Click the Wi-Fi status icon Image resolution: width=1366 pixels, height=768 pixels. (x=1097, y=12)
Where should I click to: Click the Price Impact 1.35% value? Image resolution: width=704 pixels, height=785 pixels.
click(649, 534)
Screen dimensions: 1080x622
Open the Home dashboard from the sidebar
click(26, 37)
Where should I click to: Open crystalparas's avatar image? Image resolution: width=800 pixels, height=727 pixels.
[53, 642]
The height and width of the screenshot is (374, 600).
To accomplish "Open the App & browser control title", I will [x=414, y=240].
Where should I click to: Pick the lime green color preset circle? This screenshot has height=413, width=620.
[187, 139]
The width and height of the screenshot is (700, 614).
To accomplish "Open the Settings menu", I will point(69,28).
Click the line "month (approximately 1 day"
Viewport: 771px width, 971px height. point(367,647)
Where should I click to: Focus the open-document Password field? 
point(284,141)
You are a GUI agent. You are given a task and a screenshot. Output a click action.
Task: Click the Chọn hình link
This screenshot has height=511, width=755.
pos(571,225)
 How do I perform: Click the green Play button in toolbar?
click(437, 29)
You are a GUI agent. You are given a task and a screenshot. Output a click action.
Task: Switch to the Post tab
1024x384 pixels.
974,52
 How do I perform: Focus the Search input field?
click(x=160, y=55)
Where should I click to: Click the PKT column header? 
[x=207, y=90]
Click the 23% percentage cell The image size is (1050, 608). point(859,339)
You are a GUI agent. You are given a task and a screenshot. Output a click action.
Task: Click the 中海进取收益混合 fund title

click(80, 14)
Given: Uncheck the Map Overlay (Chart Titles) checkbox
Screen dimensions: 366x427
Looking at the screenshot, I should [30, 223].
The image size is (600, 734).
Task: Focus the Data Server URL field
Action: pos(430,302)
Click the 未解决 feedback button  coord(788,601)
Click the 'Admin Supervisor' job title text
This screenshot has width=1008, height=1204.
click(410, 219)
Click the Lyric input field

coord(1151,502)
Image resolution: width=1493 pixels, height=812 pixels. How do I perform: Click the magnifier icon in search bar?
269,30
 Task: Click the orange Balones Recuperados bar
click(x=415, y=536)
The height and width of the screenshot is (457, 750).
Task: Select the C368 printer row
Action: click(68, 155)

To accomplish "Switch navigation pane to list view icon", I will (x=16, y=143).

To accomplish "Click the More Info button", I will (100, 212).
::::
(Exercise):
Your task is to gather all lines from the entries above that hold the word "will".

(Written answer):
To accomplish "Open the App & browser control title", I will [x=414, y=240].
To accomplish "Open the Settings menu", I will point(69,28).
To accomplish "Switch navigation pane to list view icon", I will (x=16, y=143).
To accomplish "Click the More Info button", I will (100, 212).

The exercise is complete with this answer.